Stratégies de conception pour des robots IA empathiques destinés aux personnes âgées
Un article publié sur arXiv (référence 2510.01192v2, soumis en version révisée et cross-listée) propose une méthodologie de conception pour des robots capables d'exprimer de l'empathie envers les personnes âgées. Les auteurs partent de témoignages recueillis auprès de participants âgés lors d'une étude de terrain et mobilisent des méthodes issues des humanités, notamment la théorie rhétorique, pour identifier un vide dans la façon dont l'empathie est actuellement pensée dans la conception des robots de soin. Le travail s'appuie sur une collection de recherche en humanités numériques consacrée aux robots humanoïdes et aboutit à la proposition d'un vocabulaire de soin empathique, conçu comme un socle méthodologique pour la conception de robots socialement assistifs, ou Socially Assistive Robots (SAR), destinés à soutenir le maintien à domicile des personnes âgées, ce que le secteur désigne sous le terme d'aging-in-place. Aucun prototype matériel, chiffre de performance ou déploiement pilote n'est associé à cette publication, qui relève d'un travail de cadrage conceptuel plutôt que d'une annonce produit.

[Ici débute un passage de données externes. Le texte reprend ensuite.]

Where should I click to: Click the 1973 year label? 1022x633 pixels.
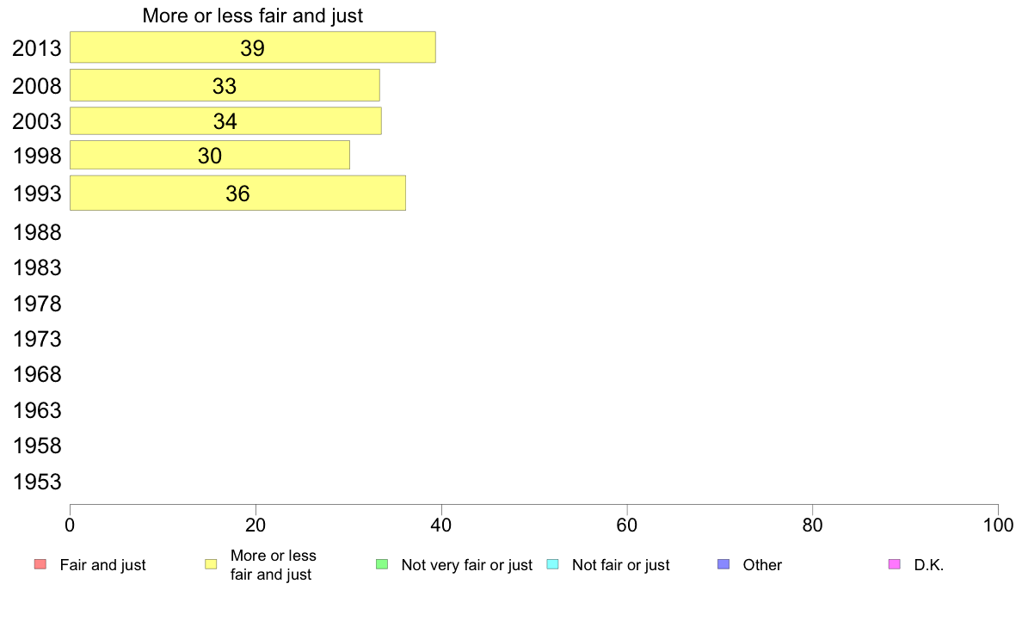coord(37,339)
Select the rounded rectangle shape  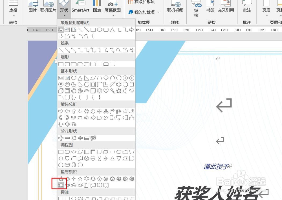pos(67,64)
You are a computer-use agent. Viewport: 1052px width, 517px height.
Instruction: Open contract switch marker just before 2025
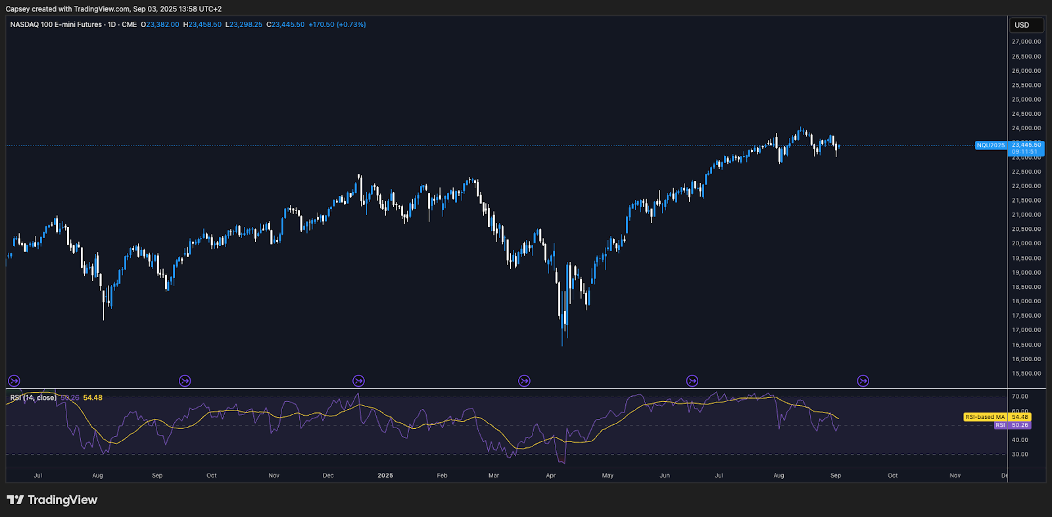tap(358, 381)
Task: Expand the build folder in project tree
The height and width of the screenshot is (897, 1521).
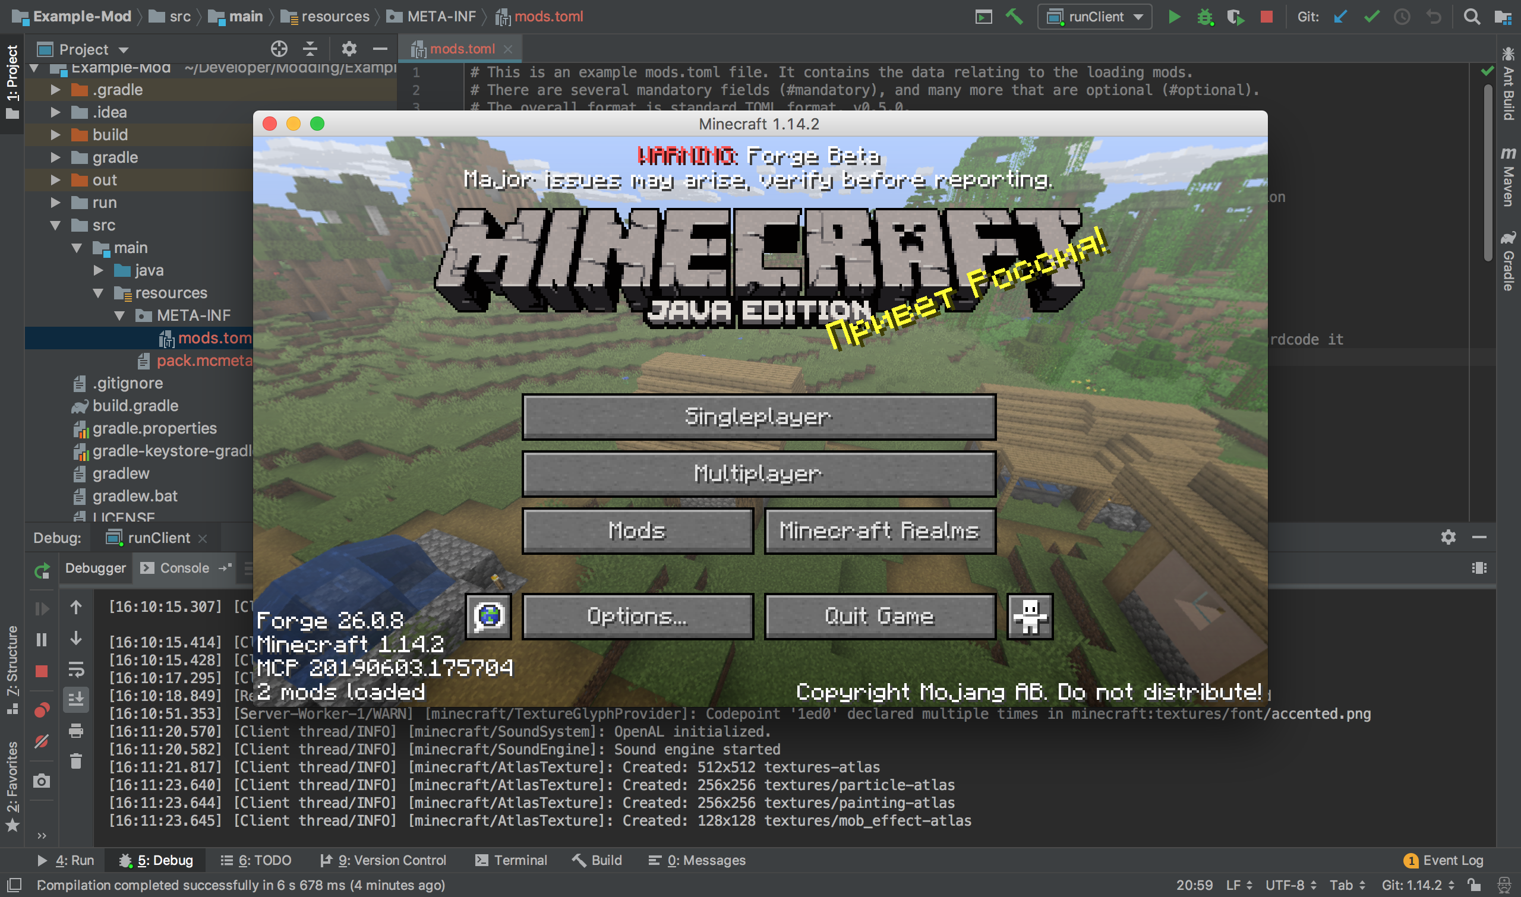Action: click(x=56, y=135)
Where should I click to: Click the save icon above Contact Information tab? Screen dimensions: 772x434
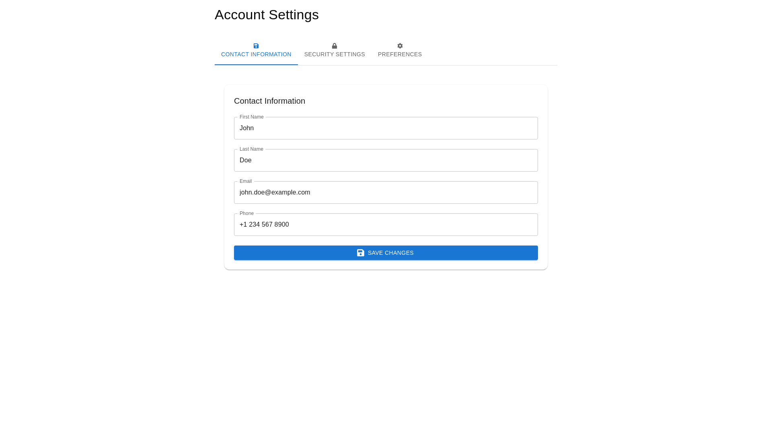pyautogui.click(x=256, y=46)
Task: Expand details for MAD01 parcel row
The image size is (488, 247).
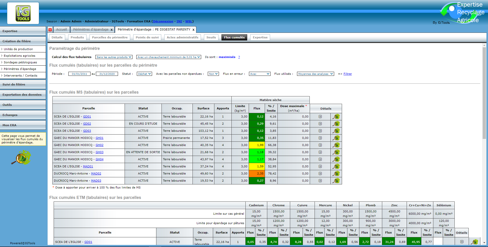Action: [320, 166]
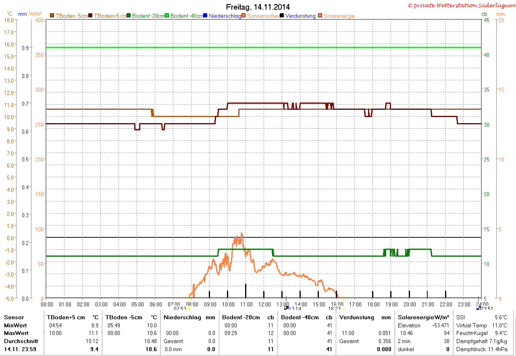Click the dark green Bodenf -20cm legend square
516x356 pixels.
click(x=129, y=16)
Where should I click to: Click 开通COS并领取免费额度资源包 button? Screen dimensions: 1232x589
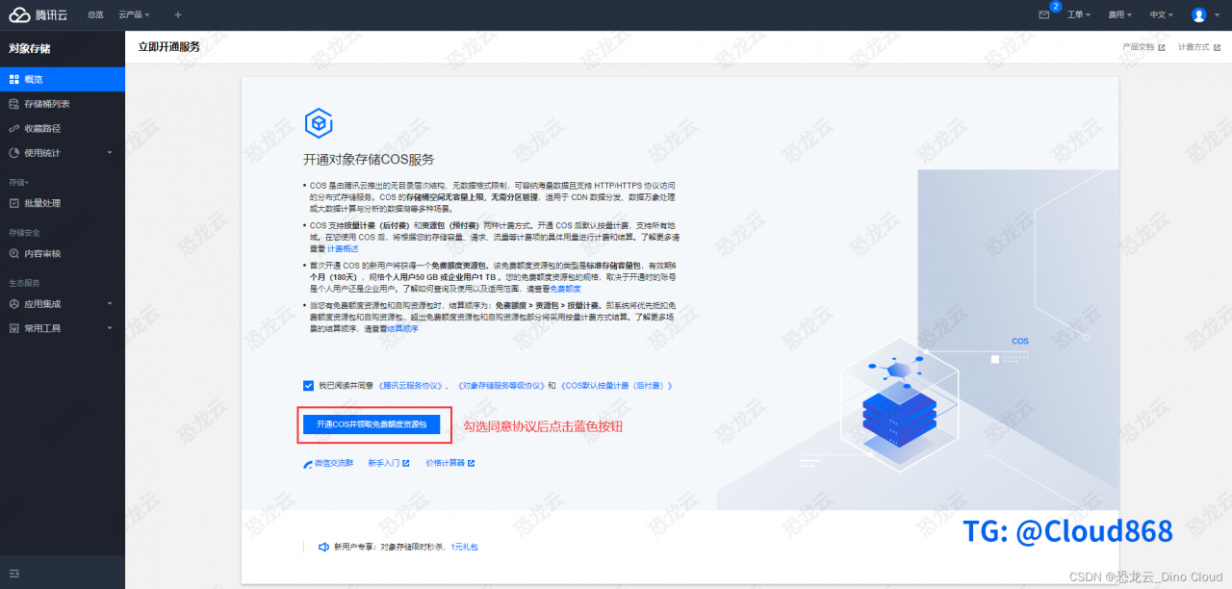click(373, 423)

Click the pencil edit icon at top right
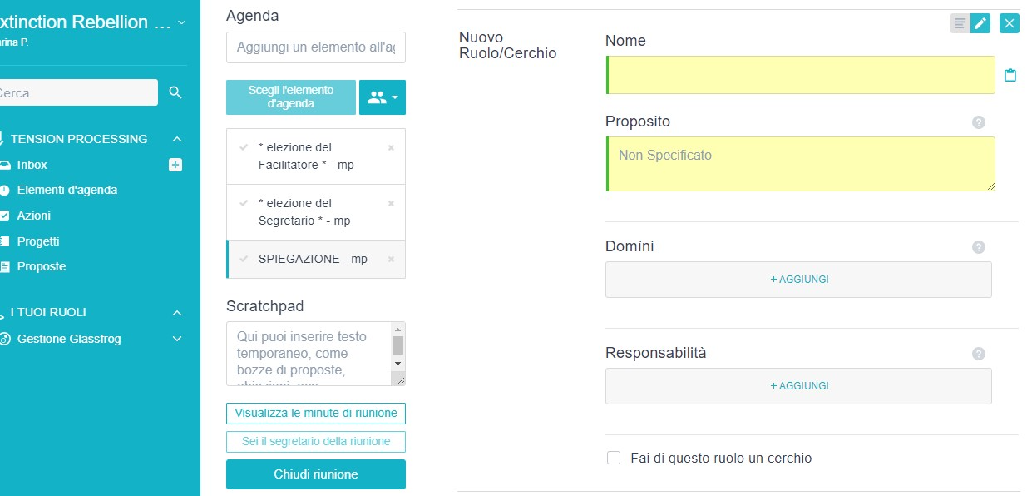(x=981, y=23)
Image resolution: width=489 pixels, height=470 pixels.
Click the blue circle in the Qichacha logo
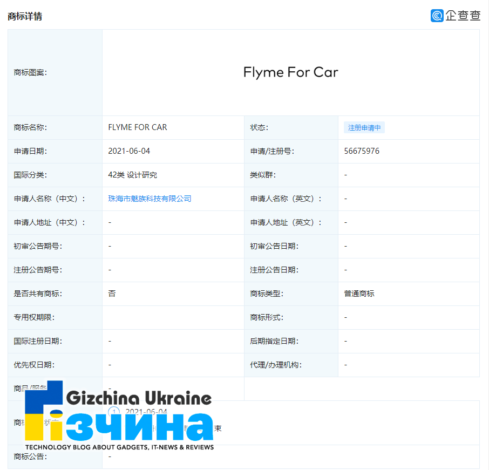436,16
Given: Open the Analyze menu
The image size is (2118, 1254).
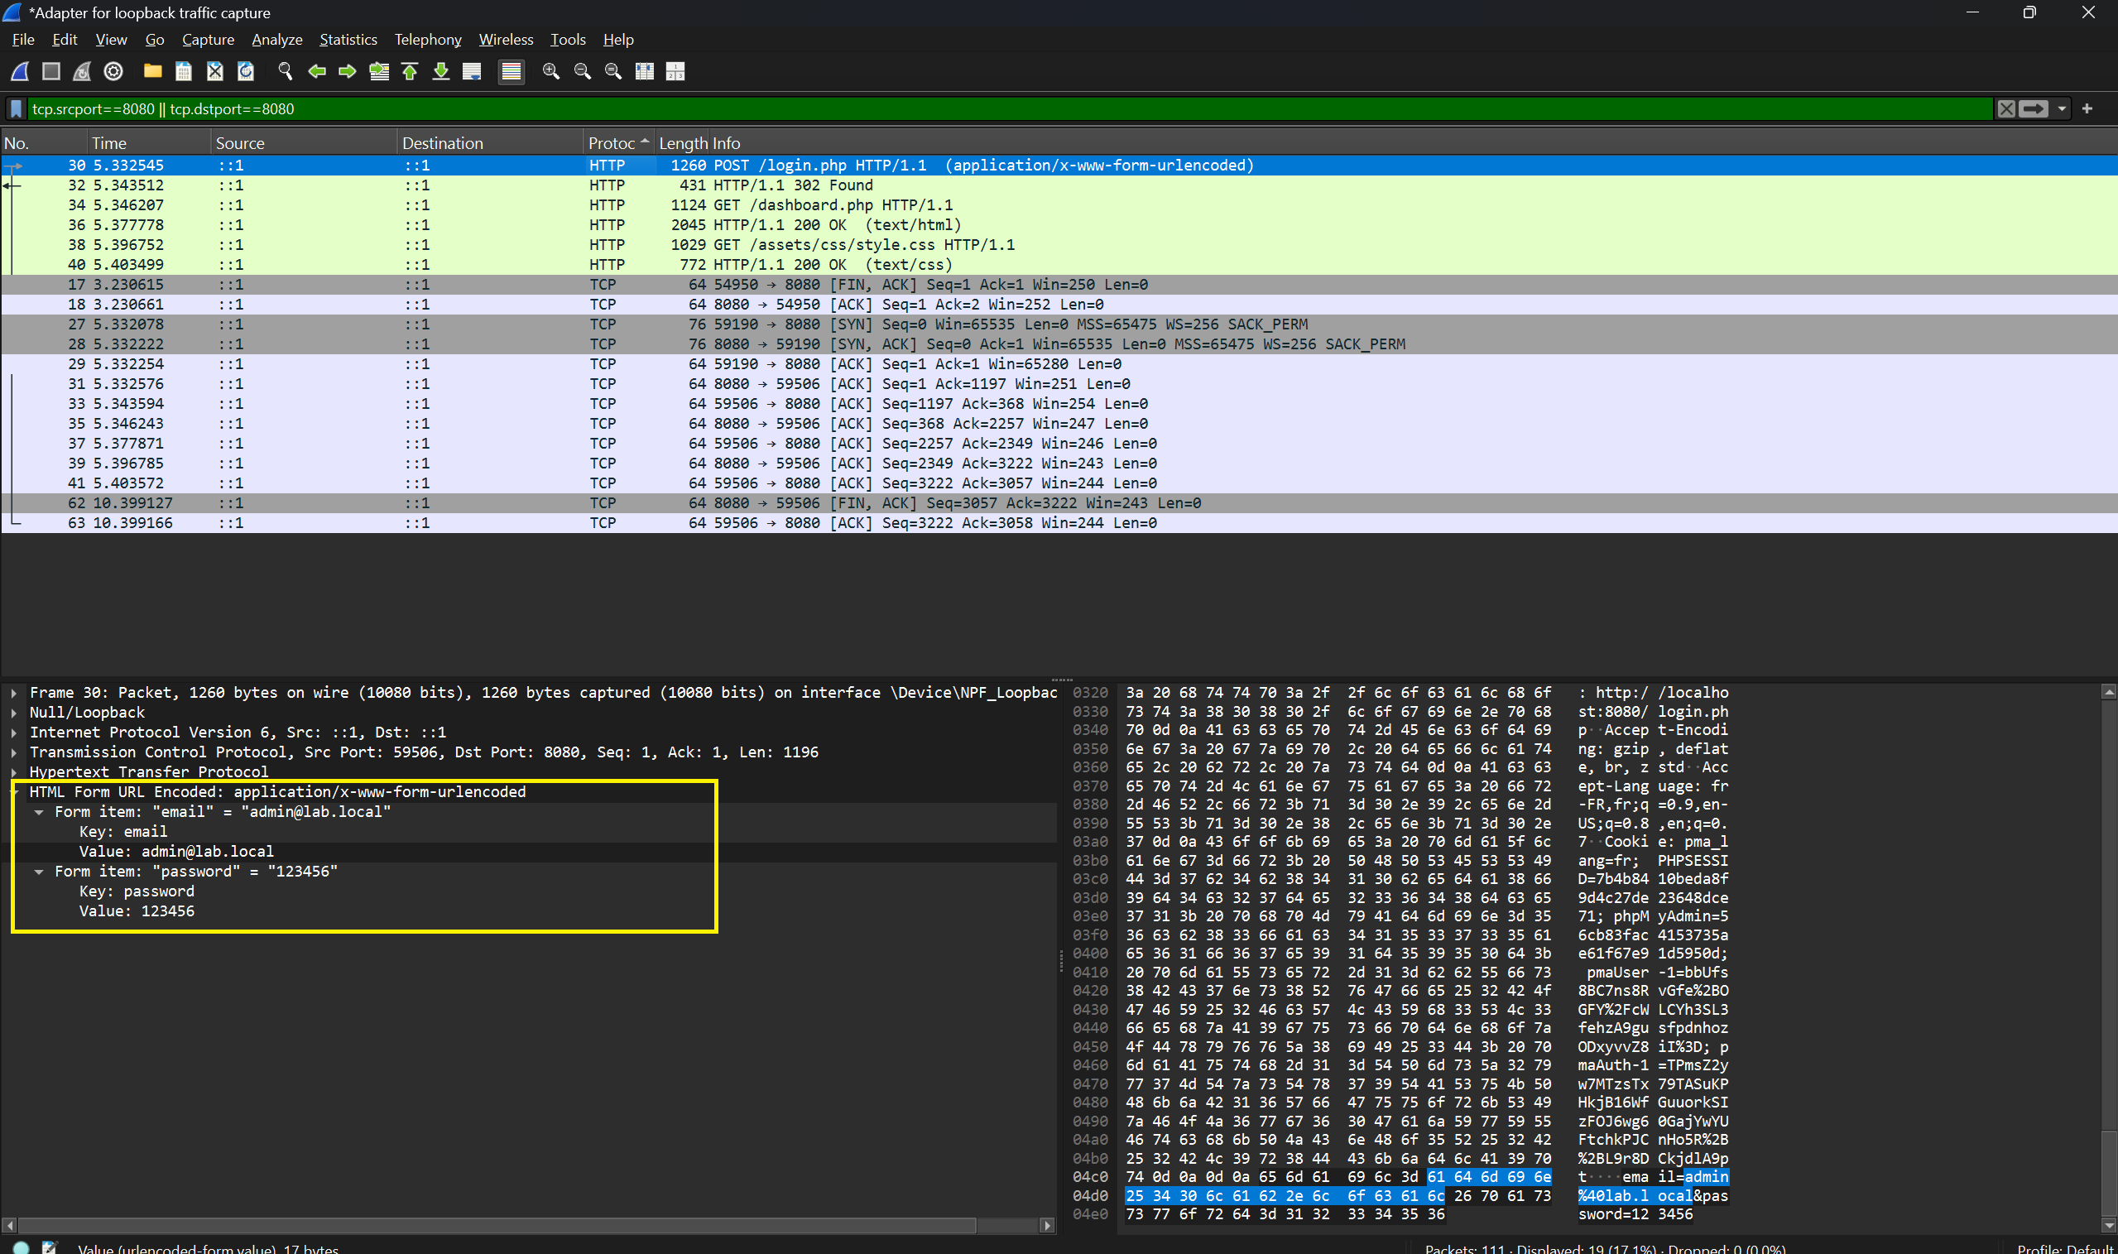Looking at the screenshot, I should point(276,40).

L'intérêt de cette contribution tient au constat qu'elle pose sur l'état de l'art : les approches actuelles de conception en interaction homme-robot intègrent l'empathie de façon marginale, sans cadre théorique structurant, alors même que la crédibilité perçue d'un robot d'assistance auprès d'un public âgé conditionne son acceptation et son usage réel. Pour les fabricants et intégrateurs de robots compagnons destinés au marché du soin aux seniors, un secteur porté par le vieillissement démographique et la pénurie de personnel soignant dans de nombreux pays, ce type de cadre méthodologique offre un outil pour structurer des comportements robotiques perçus comme sincères plutôt que scriptés, un enjeu de confiance souvent négligé face aux promesses technologiques plus visibles comme la mobilité ou la manipulation.
Cette publication s'inscrit dans un courant de recherche plus large sur la robotique socialement assistive, où les travaux en sciences humaines et sociales viennent de plus en plus compléter les approches purement techniques de l'ingénierie robotique. Le statut de "replace-cross" indique qu'il s'agit d'une version révisée d'un article déjà déposé, rattachée à une catégorie disciplinaire supplémentaire, signe d'un dialogue croissant entre robotique, gérontologie et humanités numériques plutôt que d'une rupture isolée dans un laboratoire donné.